Something I’ve always appreciated about them is they are fairly clean in the language and romance department. Other than name calling and a small crush, that is about it.

The only thing that bothers me is that the series is written by several different authors. I didn’t even notice until afterwards that several of the books were more well-written than others, which made them less consistent. Of course, your kids probably won’t even think twice. The other problem with multiple creators is that it felt like in each book, they were trying to out-do the last one in the ‘that was the scariest thing I’ve ever done!’ moment. Towards the end of the series, they definitely get more creative in coming up with peril-stricken scenarios and even seem to go out of their way to include them.

We listened to these on audio, and the narrator is pretty good.
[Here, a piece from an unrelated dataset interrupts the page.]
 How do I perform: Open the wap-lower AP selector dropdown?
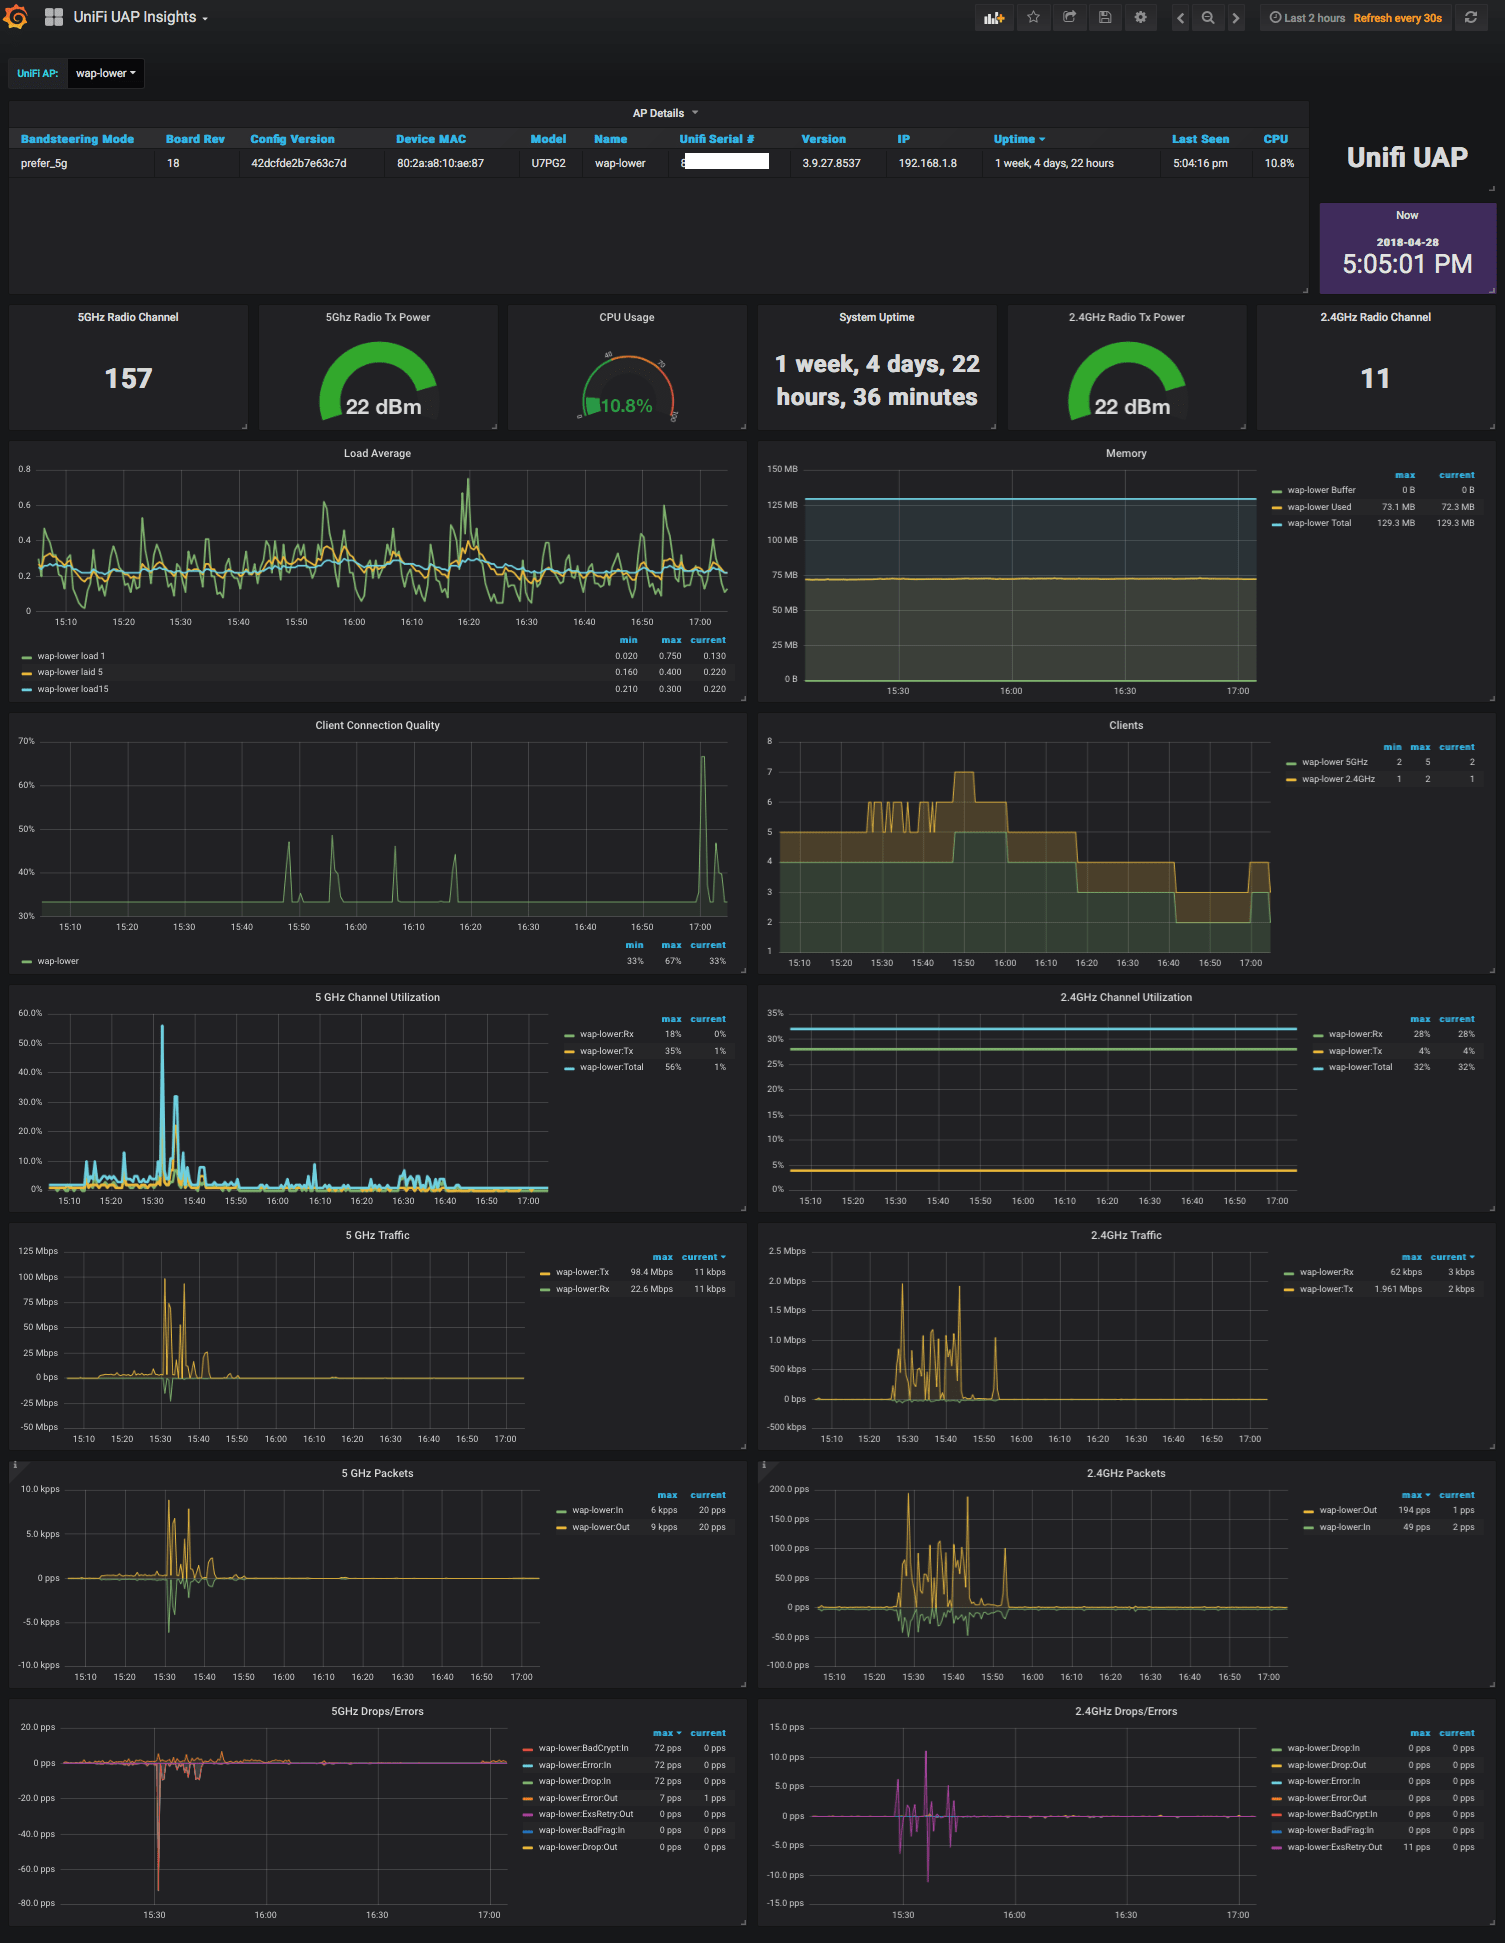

The voices are very good, and some narrators suck at accents and differentiating voices, but he pulls most of them off fairly well.

Here is the order in which they are to be read:

#1: The Maze of Bones, by Rick Riordan

#2: One False Note, by Gordan Korman

#3: The Sword Thief, by Peter Lerangis

#4: Beyond the Grave, by Jude Watson

#5: The Black Circle, by Patrick Carman

#6: In Too Deep, by Jude Watson

#7: The Viper’s Nest, by Peter Lerangis

#8: The Emperer’s Code, by Gordon Korman

#9: Storm Warning, by Linda Sue Park

#10: Into the Gauntlet, by Margaret Peterson Haddix


Overall Rating: 4/5

Violence: 4/10 (Some books are less)

Language: 1/10

Inappropriateness/Romance: 1/10

Audience: Ages 8 and up? Unless you have particularly sensitive kids.